In statistics, the geometric mean is calculated by raising the product of series of numbers to the inverse of the total length of the series. The geometric mean is most useful when numbers in the series are not independent of each other or if numbers tend to make large fluctuations. Applications of the geometric mean are most common in business and finance, where it is commonly used when dealing with percentages to calculate growth rates and returns on portfolio of securities. It is also used in certain financial and stock market indexes, such as Financial Times' Value Line Geometric index.

### Growth Rates Example

The geometric mean is used in finance to calculate average growth rates and is referred to as the compounded annual growth rate. Consider a stock that grows by 10% in year one, declines by 20% in year two and then grows by 30% in year three. The geometric mean of the growth rate is calculated as ((1+0.1)*(1-0.2)*(1+0.3))^(1/3) - 1 = 0.046 or 4.6% annually.

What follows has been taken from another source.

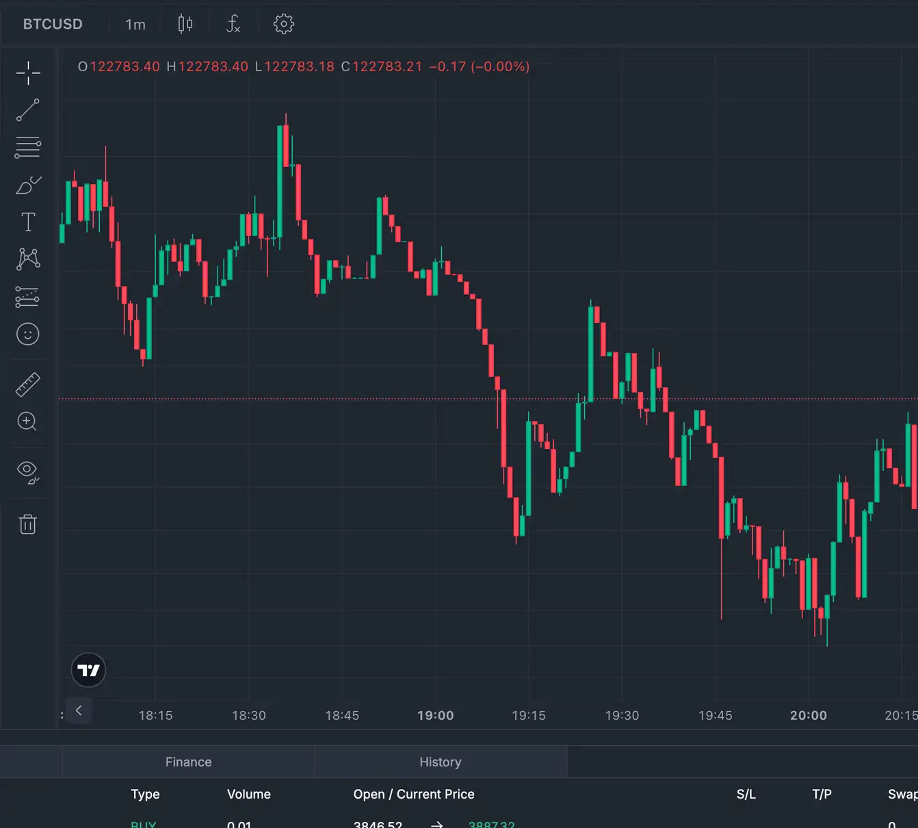Click the TradingView logo
The height and width of the screenshot is (828, 918).
coord(89,670)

### Portfolio Return Example

The geometric mean is commonly used to calculate the annual return on portfolio of securities. Consider a portfolio of stocks that goes up from \$100 to \$110 in year one, then declines to \$80 in year two and goes up to \$150 in year three. The return on portfolio is then calculated as (\$150/\$100)^(1/3) - 1 = 0.1447 or 14.47%.

### Stock Index

The geometric mean is also occasionally used in constructing stock indexes. Many of the Value Line indexes maintained by Financial Times use geometric average. In this type of index, all stocks have equal weights, regardless of their market capitalizations or prices. The index is calculated by taking the geometric average of the percentage change in prices of each stock.